EXCERPT TO READ:
Before examining the sort of argument which process philosophers are wont to present in favor of their position, it behooves us to define our terms. What precisely is meant by “efficacious prayer” and by God’s “unchangeable providence”?
To begin, prayer is commonly called efficacious (or effective) when, in response to a petition made in prayer, God brings about some effect in the created order which in some way answers the prayer. For example, if a man prays that his mother be healed of cancer and, in response to his prayer, God actually heals the man’s mother of cancer, then the man’s prayer would be said to be efficacious. That prayer can be efficacious is clearly attested both in Scripture and in official Church documents.2
Now, Catholic doctrine also unwaveringly affirms the fact that God’s providence is absolutely unchangeable in every way.3 St. Thomas Aquinas provides us with a clear picture of what is meant when we speak of God’s “providence.” He says, "Since God is the Cause of things through His intellect [together with His will], and since it must be that the exemplar of every one of His effects pre-exists in Him, it is necessary that the exemplar of the order of things to their end pre-exist in the divine mind. This exemplar of things ordered to their end is, properly speaking, providence."4 St. Thomas additionally makes the point that everything, insofar as it is, is immediately subject to God’s providence.5 This, of course, includes all free human acts performed by human beings. Also, since God’s providence is one with the divine essence, which is absolutely unchangeable in every respect, it follows that God’s providence must itself be unchangeable in every respect.

MATERIAL SHOWN:
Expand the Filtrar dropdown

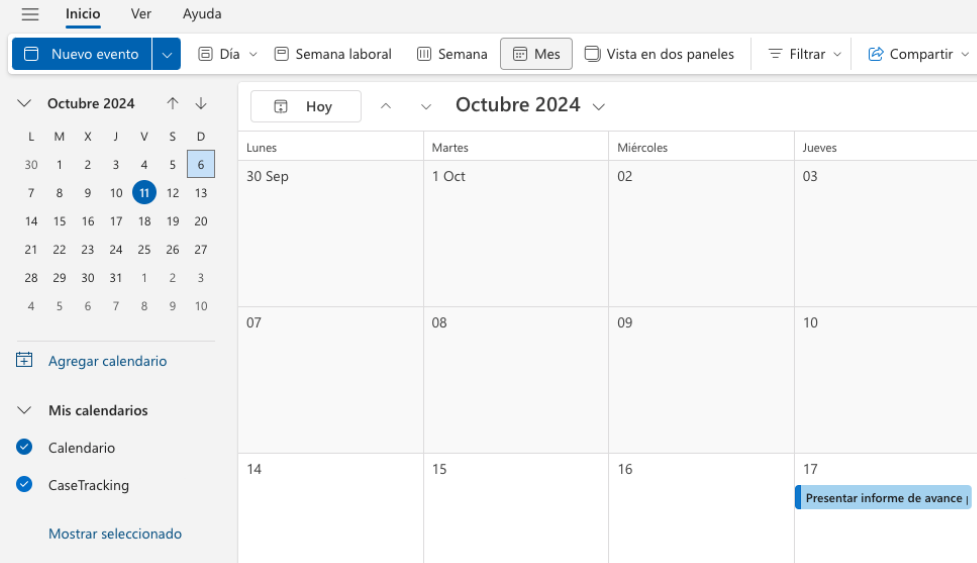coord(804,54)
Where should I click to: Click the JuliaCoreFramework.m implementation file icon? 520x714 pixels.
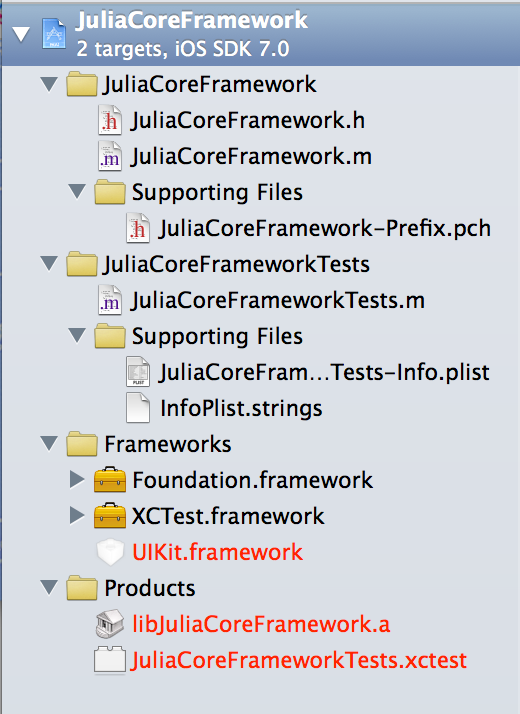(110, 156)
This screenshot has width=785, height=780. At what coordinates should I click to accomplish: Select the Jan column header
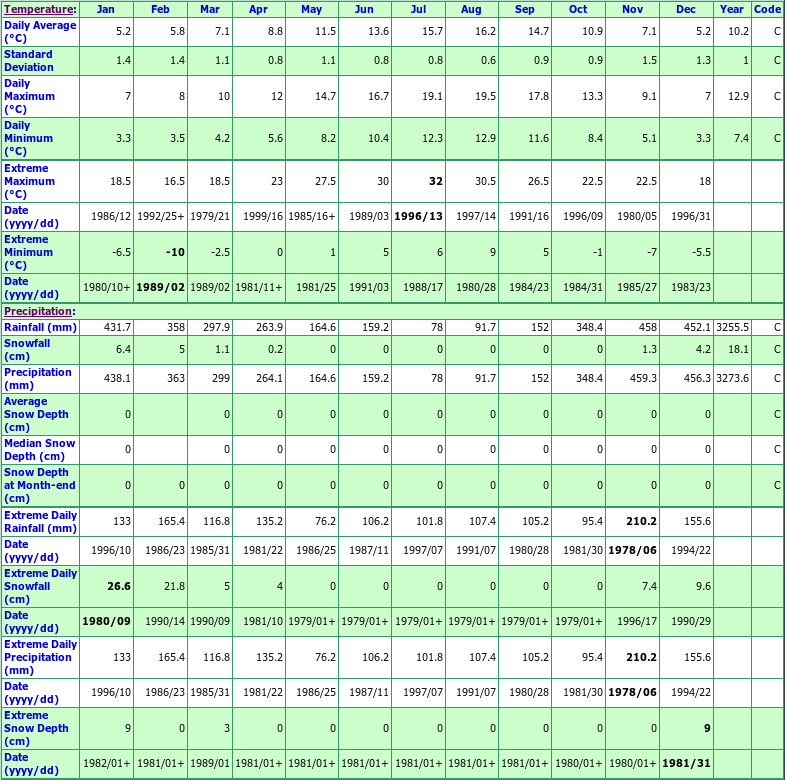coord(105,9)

* * *

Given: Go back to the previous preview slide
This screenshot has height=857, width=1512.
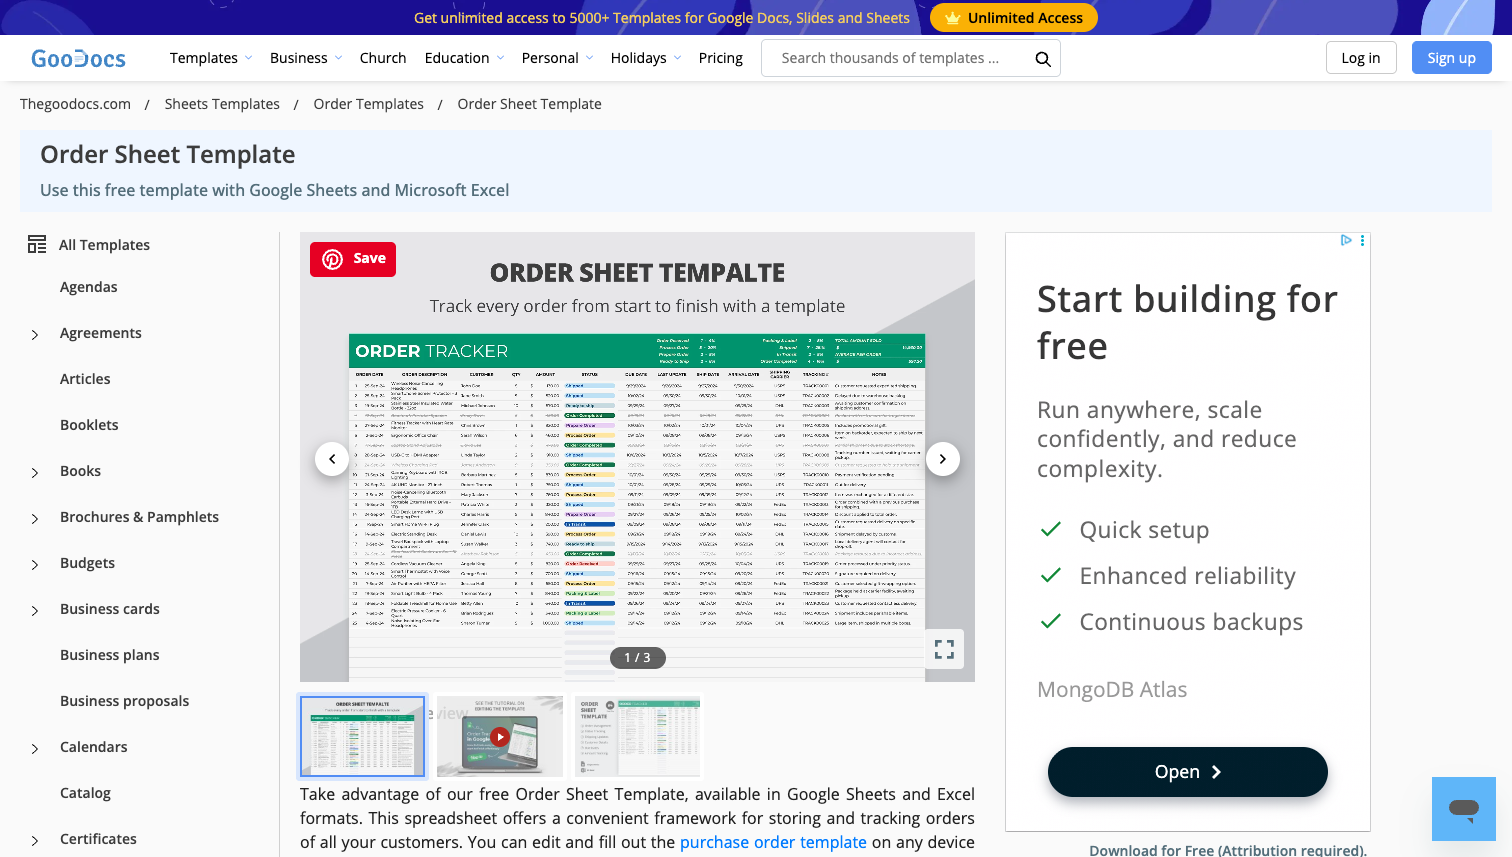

HOW TO COMPLETE THIS TASK:
List every word or passage that the excerpt on efficacious prayer and God's providence places inside double quotation marks.

OUTPUT BELOW:
1. efficacious prayer
2. unchangeable providence
3. providence
4. Since God is the Cause of things through His intellect [together with His will], and since it must be that the exemplar of every one of His effects pre-exists in Him, it is necessary that the exemplar of the order of things to their end pre-exist in the divine mind. This exemplar of things ordered to their end is, properly speaking, providence.